Objectives — This study examined the match between mental health needs and physician fee-for-service reimbursements for mental health care within age and gender groups and health planning regions in Ontario, Canada.
Methods — Indicators of need (mental disorder, reported disability, and self-rated mental health) from an epidemiologic survey of 9,953 Ontario household residents were compared with per capita reimbursement rates derived from an administrative data set containing all fee-for-service expenditures for mental health care paid by the provincial health plan.
Results — Few gender differences were found in overall need, but need varied significantly by age. Those in greatest need were adolescent males and females, who had rates of need two to four times higher than older respondents. Regional variations in need were less evident. By contrast, per capita reimbursement showed marked gender differences, with rates for women generally twice the rates for men. Considerable variations in reimbursement were also found across age groups; these variations did not match variations in need.

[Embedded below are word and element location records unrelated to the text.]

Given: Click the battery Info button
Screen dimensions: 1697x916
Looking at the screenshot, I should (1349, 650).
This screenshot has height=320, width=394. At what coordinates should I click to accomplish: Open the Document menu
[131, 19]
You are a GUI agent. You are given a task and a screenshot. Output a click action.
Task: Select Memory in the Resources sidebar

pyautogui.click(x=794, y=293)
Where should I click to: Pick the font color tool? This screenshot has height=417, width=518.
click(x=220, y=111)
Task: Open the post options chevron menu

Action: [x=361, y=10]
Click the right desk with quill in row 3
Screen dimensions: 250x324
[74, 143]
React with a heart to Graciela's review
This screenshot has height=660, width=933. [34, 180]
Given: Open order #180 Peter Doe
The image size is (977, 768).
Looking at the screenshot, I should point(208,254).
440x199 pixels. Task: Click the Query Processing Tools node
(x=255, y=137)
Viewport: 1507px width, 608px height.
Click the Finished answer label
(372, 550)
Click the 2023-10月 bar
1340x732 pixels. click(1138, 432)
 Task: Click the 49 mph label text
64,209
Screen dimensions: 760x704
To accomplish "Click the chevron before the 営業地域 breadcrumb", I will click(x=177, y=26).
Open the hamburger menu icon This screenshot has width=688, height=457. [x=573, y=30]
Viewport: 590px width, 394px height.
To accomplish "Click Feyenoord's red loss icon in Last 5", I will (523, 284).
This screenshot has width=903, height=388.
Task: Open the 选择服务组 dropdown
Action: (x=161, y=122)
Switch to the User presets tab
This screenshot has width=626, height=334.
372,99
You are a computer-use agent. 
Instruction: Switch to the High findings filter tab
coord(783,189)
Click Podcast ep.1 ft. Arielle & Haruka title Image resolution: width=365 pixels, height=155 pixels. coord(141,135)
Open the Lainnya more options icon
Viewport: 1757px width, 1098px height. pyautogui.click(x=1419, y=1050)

Highly urbanized areas had per capita reimbursement rates between two and four times the rates for less populated areas.
Conclusions — Despite Ontario's universal-access health care system, notable discrepancies between need and resource use are evident for males, adolescents, and residents of less urbanized areas. Solutions require a combination of public education, provider training, attention to physician availability and practice patterns, and continuous monitoring of how resources are allocated relative to need.